• [任务] 把下面讲 Spark Streaming offset 管理的原文从头到尾原样抄一遍。

• [原文]

________

Spark Streaming offset 管理

2017-08-02 大数据 spark 0 评论字数统计: 4k(字) 阅读时长: 19(分)

越来越多的实时项目需求，感觉好像各个业务线，产品都想让自己的数据动起来，并且配合上数据可视化展示出来。那么在使用Spark Streaming过程中，肯定不能避免一个问题，那就是，你全天24小时运行的实时程序，如果在某一时刻因为各种原因，停掉。当你发现实时程序已经因为故障停止运行了1个小时，或者产品运营中数据的使用者打电话给你，通知你最近一个小时的数据没有显示（尴尬😅），或者实时程序要临时升级，需要添加新的业务逻辑重新部署。

那么此时，在你还没有做offset管理的时候，你准备怎么办呢？是”auto.offset.reset” -> “latest” 从最新的offset位移数据读起，放弃那1个小时未读取到的数据，还是”auto.offset.reset” -> “earliest”, 从最早的位移数据读取，重新处理一遍所有topic数据。思考一下，这两种情况都不是一个好的办法，所以，我们要在有这个需求的程序中，来进行offset的管理，避免数据的丢失以及重复计算的问题。

将offset存储在外部数据存储中
- Checkpoints
- HBase
- ZooKeeper
- Kafka
- redis
不管理offset

上图描述了在Spark Streaming应用程序中管理offset的一般流程。offset可以通过几种方式进行管理，但通常遵循以下通用步骤。

在Direct DStream初始化后，可以指定每个主题分区的offset映射，以了解Direct DStream应该从哪个分区开始读取。

________

• [数据节选]
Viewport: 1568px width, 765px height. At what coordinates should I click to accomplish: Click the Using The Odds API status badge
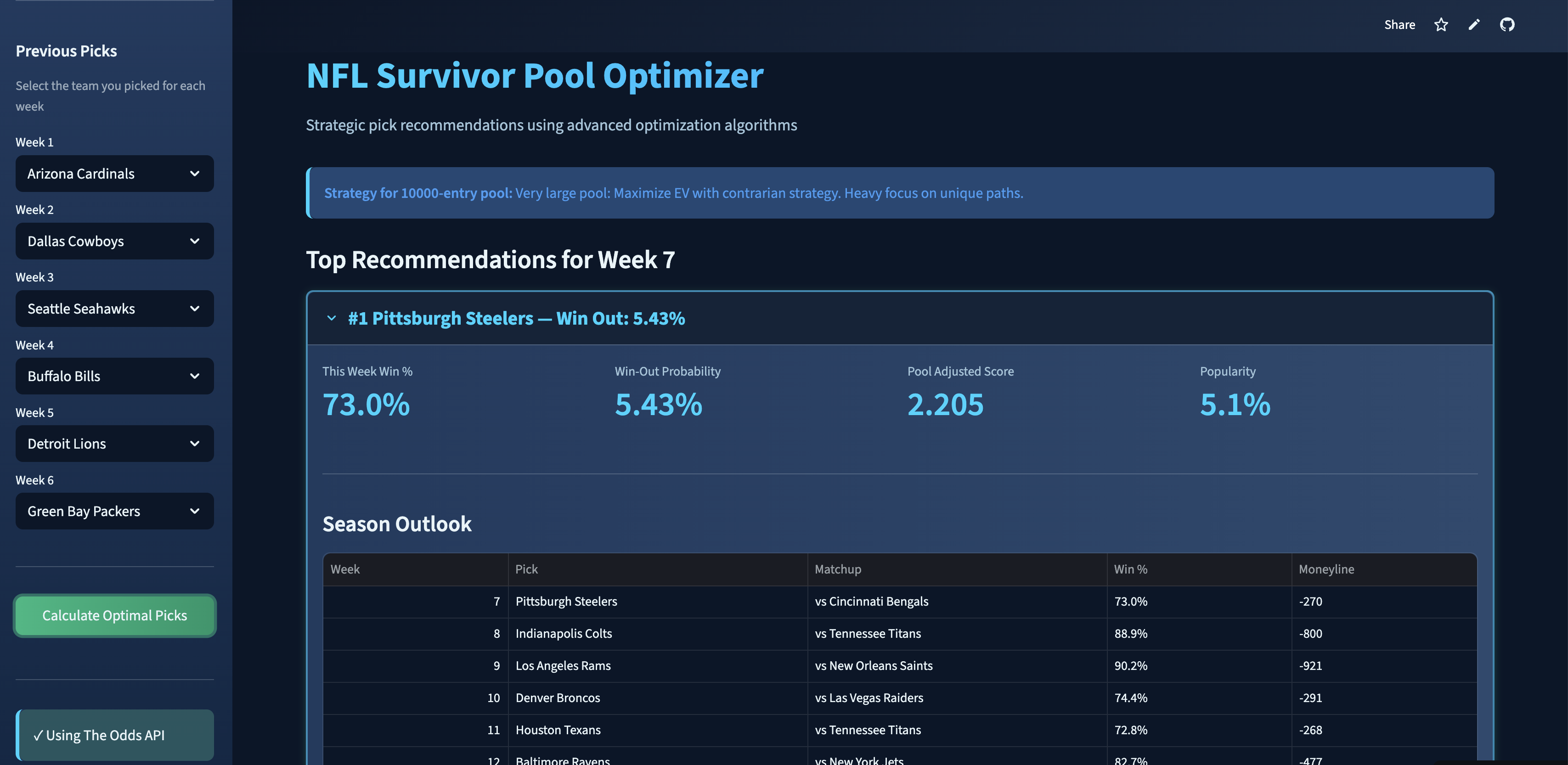114,735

________

• [本题答案]
Spark Streaming offset 管理

2017-08-02 大数据 spark 0 评论字数统计: 4k(字) 阅读时长: 19(分)

越来越多的实时项目需求，感觉好像各个业务线，产品都想让自己的数据动起来，并且配合上数据可视化展示出来。那么在使用Spark Streaming过程中，肯定不能避免一个问题，那就是，你全天24小时运行的实时程序，如果在某一时刻因为各种原因，停掉。当你发现实时程序已经因为故障停止运行了1个小时，或者产品运营中数据的使用者打电话给你，通知你最近一个小时的数据没有显示（尴尬😅），或者实时程序要临时升级，需要添加新的业务逻辑重新部署。

那么此时，在你还没有做offset管理的时候，你准备怎么办呢？是”auto.offset.reset” -> “latest” 从最新的offset位移数据读起，放弃那1个小时未读取到的数据，还是”auto.offset.reset” -> “earliest”, 从最早的位移数据读取，重新处理一遍所有topic数据。思考一下，这两种情况都不是一个好的办法，所以，我们要在有这个需求的程序中，来进行offset的管理，避免数据的丢失以及重复计算的问题。

将offset存储在外部数据存储中
- Checkpoints
- HBase
- ZooKeeper
- Kafka
- redis
不管理offset

上图描述了在Spark Streaming应用程序中管理offset的一般流程。offset可以通过几种方式进行管理，但通常遵循以下通用步骤。

在Direct DStream初始化后，可以指定每个主题分区的offset映射，以了解Direct DStream应该从哪个分区开始读取。